Wherever the word "Collapse" appears in a line of the records, copy that line.

(Dataset Opens)

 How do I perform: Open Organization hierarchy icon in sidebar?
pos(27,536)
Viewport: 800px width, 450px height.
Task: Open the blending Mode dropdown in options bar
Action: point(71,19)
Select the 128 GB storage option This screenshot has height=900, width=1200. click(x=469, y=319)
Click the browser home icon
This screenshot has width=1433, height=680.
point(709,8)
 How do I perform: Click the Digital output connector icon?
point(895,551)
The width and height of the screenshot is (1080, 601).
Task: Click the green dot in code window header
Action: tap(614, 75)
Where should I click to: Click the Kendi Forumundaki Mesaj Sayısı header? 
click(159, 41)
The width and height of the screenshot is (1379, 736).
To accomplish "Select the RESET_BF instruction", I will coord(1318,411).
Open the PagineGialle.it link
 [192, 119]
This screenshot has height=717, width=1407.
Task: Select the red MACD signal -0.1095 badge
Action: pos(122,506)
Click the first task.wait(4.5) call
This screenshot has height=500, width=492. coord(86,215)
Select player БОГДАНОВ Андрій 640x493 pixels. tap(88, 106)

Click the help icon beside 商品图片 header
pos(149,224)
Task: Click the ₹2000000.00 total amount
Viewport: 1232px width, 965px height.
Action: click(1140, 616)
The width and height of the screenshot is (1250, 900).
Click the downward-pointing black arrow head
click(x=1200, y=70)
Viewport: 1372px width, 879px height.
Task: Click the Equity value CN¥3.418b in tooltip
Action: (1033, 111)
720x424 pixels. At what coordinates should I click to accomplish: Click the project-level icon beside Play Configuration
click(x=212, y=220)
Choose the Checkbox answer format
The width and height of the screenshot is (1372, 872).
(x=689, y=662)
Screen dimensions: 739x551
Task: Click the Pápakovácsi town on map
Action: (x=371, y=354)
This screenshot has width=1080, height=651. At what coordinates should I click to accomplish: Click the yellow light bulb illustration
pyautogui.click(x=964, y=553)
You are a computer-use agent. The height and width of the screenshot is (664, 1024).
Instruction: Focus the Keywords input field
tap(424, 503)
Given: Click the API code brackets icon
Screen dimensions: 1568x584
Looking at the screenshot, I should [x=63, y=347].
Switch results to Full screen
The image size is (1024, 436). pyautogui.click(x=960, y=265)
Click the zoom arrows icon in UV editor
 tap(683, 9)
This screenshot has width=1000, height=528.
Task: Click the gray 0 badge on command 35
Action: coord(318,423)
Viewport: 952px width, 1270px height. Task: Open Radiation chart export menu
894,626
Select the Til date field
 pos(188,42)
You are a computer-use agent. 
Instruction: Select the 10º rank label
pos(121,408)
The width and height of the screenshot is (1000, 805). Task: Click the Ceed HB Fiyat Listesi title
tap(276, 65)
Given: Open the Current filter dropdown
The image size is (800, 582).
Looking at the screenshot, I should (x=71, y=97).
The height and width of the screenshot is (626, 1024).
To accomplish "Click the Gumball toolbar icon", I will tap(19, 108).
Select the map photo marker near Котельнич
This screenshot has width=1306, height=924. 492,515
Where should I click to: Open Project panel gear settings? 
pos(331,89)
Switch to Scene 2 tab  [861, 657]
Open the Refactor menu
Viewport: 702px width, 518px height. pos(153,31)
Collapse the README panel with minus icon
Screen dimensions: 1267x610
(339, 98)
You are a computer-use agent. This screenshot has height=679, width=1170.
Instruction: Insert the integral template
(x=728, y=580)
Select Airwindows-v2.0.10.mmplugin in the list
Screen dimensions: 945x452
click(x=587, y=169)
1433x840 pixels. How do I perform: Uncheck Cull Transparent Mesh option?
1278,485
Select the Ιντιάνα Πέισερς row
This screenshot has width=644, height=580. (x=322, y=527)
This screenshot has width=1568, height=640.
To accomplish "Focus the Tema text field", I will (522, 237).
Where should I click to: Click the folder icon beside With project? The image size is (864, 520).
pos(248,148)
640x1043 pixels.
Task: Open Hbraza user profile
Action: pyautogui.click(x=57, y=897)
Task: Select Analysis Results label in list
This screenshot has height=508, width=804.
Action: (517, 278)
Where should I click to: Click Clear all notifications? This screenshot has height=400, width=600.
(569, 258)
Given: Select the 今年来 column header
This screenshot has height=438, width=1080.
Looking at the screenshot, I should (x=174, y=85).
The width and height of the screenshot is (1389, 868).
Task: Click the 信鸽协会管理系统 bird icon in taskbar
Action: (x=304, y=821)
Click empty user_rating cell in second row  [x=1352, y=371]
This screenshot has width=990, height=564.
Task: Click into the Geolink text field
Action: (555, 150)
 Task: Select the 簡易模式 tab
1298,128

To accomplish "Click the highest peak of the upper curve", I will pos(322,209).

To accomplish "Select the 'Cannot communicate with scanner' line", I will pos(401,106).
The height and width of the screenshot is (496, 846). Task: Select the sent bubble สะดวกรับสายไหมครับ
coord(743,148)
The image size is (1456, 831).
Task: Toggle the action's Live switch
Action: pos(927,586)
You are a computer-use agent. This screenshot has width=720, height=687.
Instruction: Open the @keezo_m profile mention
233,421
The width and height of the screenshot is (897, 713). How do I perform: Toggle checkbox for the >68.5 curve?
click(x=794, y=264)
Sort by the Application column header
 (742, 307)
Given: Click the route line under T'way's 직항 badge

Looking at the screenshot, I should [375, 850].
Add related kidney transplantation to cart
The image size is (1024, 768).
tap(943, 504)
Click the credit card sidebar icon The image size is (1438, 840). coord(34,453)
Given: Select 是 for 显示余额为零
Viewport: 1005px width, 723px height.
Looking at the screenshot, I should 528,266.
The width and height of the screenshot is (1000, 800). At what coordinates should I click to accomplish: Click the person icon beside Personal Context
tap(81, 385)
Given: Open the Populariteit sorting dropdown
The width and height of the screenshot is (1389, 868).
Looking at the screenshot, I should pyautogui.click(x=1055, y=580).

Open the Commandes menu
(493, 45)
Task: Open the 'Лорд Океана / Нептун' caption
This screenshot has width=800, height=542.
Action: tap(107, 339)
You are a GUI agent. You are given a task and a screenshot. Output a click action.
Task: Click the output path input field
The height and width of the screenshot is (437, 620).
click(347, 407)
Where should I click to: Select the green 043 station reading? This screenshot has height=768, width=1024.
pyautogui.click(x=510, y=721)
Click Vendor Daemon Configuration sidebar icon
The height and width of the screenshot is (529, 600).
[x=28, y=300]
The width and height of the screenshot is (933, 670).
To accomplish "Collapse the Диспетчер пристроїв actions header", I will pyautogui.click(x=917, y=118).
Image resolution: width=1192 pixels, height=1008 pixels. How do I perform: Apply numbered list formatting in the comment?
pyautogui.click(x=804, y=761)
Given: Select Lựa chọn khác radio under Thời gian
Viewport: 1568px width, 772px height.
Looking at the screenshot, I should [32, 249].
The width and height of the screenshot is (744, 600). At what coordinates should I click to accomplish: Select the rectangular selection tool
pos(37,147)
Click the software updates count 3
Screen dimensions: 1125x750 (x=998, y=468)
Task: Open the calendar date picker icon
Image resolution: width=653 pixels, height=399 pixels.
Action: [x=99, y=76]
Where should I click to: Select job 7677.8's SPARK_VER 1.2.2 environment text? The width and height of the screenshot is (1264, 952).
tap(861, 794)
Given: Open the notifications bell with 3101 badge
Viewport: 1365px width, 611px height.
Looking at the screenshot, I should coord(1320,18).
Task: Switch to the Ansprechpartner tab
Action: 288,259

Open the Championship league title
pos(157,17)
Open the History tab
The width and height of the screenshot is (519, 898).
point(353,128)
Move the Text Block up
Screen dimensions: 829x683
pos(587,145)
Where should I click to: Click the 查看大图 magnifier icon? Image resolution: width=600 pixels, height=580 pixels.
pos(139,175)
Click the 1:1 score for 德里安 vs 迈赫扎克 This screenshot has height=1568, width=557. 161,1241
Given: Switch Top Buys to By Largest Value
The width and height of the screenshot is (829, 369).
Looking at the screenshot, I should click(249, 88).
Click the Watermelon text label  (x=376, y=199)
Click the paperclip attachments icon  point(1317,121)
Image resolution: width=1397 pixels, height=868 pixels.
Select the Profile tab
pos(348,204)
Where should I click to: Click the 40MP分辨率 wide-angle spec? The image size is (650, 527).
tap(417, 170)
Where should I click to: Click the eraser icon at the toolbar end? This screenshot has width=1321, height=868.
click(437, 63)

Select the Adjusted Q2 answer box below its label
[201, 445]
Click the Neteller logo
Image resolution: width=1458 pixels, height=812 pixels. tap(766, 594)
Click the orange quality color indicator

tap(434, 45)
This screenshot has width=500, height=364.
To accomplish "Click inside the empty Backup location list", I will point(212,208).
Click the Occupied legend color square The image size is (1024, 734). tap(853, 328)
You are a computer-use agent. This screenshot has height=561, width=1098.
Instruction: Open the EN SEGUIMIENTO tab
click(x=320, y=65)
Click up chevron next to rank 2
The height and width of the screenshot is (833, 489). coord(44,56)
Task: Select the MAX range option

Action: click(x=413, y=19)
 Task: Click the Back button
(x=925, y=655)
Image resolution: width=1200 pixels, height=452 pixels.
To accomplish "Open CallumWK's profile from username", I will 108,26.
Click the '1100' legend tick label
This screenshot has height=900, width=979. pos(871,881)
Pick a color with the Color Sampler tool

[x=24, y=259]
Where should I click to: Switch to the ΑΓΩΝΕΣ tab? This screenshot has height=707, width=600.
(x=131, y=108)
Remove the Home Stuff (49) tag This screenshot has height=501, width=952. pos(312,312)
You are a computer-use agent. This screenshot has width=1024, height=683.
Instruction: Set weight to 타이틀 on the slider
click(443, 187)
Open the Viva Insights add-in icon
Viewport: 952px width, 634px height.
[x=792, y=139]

(Dataset Closes)

_The completed task_
Collapse the README panel with minus icon
To accomplish "Collapse the Диспетчер пристроїв actions header", I will pyautogui.click(x=917, y=118).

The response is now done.